I was born and raised in the land of cows and corn in northeast Ohio and attended The Ohio State University College of Medicine. I did my internal medicine residency, followed by a fellowship in gastroenterology (GI), at Baylor College of Medicine. My first job was with Duke University, where I spent the first nine years of my career. My wife and daughters are my biggest inspiration. I want to make my girls proud, and I hope to instill in them compassion and a work ethic that’ll serve them as they grow. After vacationing in Hawaii, we all fell in love with the islands and decided to move here permanently.
The reasons I love being a doctor are not the same now as when I was in medical school. I was always interested in science and in helping people, but back then I didn't realize all that’s involved in this profession. A part of my job that I now more fully appreciate is seeing the trust my patients have in me and striving to live up to that trust.
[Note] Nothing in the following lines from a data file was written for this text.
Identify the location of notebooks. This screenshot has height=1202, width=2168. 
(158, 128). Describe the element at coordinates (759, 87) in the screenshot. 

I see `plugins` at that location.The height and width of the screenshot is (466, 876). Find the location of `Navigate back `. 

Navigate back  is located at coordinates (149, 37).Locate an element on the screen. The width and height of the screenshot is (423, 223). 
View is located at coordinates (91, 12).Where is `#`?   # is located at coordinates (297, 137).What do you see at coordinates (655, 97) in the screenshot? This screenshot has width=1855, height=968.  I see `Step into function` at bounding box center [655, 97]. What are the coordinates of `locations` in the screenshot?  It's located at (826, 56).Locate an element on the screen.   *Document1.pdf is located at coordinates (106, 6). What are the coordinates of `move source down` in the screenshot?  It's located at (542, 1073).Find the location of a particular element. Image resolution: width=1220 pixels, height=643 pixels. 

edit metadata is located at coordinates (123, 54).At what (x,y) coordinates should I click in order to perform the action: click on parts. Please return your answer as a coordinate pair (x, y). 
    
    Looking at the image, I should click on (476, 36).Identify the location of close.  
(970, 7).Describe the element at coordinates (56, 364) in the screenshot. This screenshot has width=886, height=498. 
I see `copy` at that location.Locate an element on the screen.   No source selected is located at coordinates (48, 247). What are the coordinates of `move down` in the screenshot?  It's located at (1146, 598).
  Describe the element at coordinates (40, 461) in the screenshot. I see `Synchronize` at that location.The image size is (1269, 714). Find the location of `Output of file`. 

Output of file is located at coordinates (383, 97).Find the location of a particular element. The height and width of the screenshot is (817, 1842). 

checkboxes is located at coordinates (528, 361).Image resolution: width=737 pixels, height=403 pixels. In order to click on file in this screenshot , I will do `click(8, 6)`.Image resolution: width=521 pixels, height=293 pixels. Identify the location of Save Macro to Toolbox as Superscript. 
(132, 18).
As a student, I most enjoyed abdominal cases during surgery rotations and my gastrointestinal rotation. Gastroenterology combines internal medicine and surgical specialties, which means GI doctors get to intervene to fix something or to take a biopsy and see what's really going on. It’s also gratifying to talk to patients about their concerns and to educate them on how lifestyle impacts their health.
When I was a GI fellow, I participated in research on risks and benefits of nonsteroidal anti-inflammatory drugs and factors involved in safely prescribing them. After fellowship, I was invited to give a presentation on the types of calls first-year GI fellowship trainees can expect to receive from patients at home and from nurses on the floor.
To keep up with the latest thinking in GI and related fields, I read journals from my professional associations, the American College of Gastroenterology and the American Gastroenterological Association. Social media also helps to keep me informed. In addition, annual GI conferences provide updates on the future of GI care.
I determined that the Hawaii Permanente Medical Group (HPMG) was a great fit for me even before my family decided that Hawaii was where we wanted to live. I’ve always believed in the Kaiser Permanente model, so the transition was easy.
My philosophy of care involves making patients feel comfortable and listening to their concerns so I can do the very best for them. Less is more, and I always want to be certain that an endoscopy or X-ray is necessary before ordering it. I find that a good way to connect with others is through humor. In more serious situations I spend as much time as necessary to let my patients know that I’m there for them.
To stay physically healthy and improve my mind and mood, I do weight training and spend time outside jogging, swimming, and playing tennis and baseball. I also enjoy reading, watching baseball, and eating out, as well as spending time at home with my family.